The earliest workhouse in Dorchester dates back as far as 1616 with the setting up of the "Hospital of the Bailiffs and Burgesses of the Borough of Dorchester". Situated at the lower end of South Street and South Back Street, the workhouse was to house 50 poor children and apprentice them to "some lawful trade, mystery, or manual occupation." The building was demolished in 1836.
A parliamentary report of 1777 recorded parish workhouses in operation at Dorchester—Holy Trinity (for up to 80 inmates), Fordington (20), Frampton (12), and Puddletown (20).
Charminster had a parish poorhouse in operation in the 1830s. It was located immediately to the west of the churchyard at what is now 1 West Hill. The property was sold off in 1838 to a vet in Dorchester.
Dorchester Poor Law Union was formed on 2nd of January 1836. Its operation was overseen by an elected Board of Guardians, 43 in number, representing its 39 constituent parishes as listed below (figures in brackets indicate numbers of Guardians if more than one):
Athelhampton, Bradford Peverell, Broadmayne, Burleston, Charminster, Chilfrome, Compton Abbas, Compton Valence, Dewlish, Dorchester All Saints, Dorchester Holy Trinity (2), Dorchester St Peter (2), Fordington (2), Frampton, Frome Vauchurch, Kingston Russell, Little Bredy, Long Bredy, Maiden Newton, Piddlehinton, Piddletown (2), Stinsford, Stratton, Tincleton, Toller Fratrum, Toller Porcorum, Tolpuddle, Warnwell, West Knighton, West Stafford, Whitcombe, Winterborne Came, Winterborne Herringstone, Winterborne Monckton, Winterborne St Martin, Winterborne Steepleton, Winterborne Abbas, Woodsford, Wynford Eagle.
Later Additions: Watercombe (from 1862).
The population falling within the union at the 1831 census had been 14,048 - ranging from Winterborne Herringstone (population 46) to the combined parishes of Dorchester (3,033).
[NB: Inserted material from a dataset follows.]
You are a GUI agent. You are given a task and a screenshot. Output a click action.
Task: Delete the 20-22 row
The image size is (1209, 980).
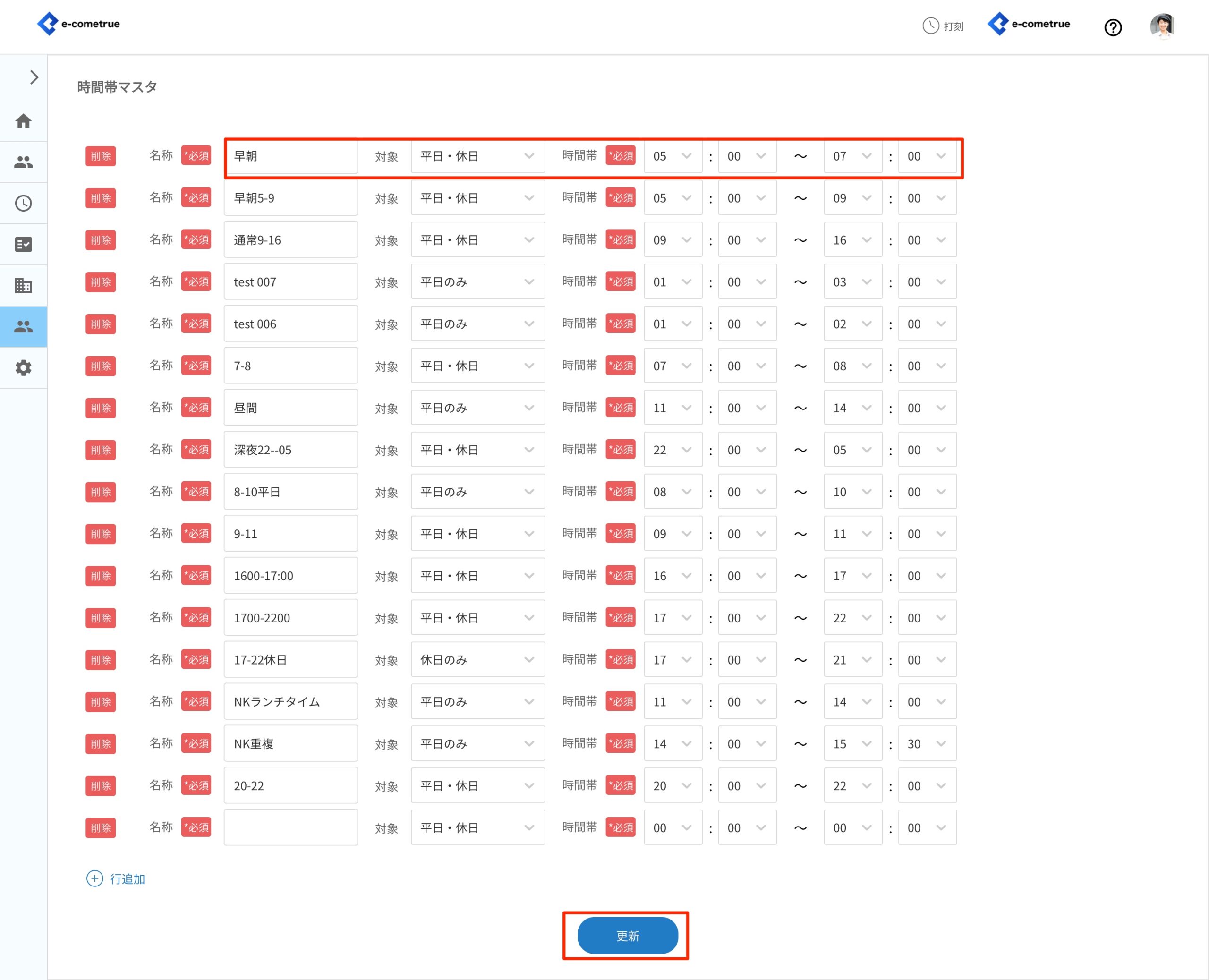[101, 786]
The average annual poor-rate expenditure for the period 1833-35 had been £7,041.
The new Union workhouse was built in 1836 on Damers Road to the west of the town. Designed by George Wilkinson, it followed the popular cruciform plan. A chapel was added in about 1900.
The site layout can be seen on the 1929 map below, by which time the establishment had become the Dorchester Poor Law Institution.
After 1930, the former workhouse became Dorchester Public Assistance Institution, then in 1948, joined the newly formed National Health Service as Damers hospital.
In 2000, only the eastern entrance block, the chapel, and a derelict cottage survived. The entrance block is used for offices and the chapel as a day nursery.
Note: many repositories impose a closure period of up to 100 years for records identifying individuals.
- Dorset History Centre, Bridport Road, Dorchester DT1 1RP. Relatively few records survive. Holdings include: Guardians' minute books (1900-30); Assessment committee minutes (1904-27); etc.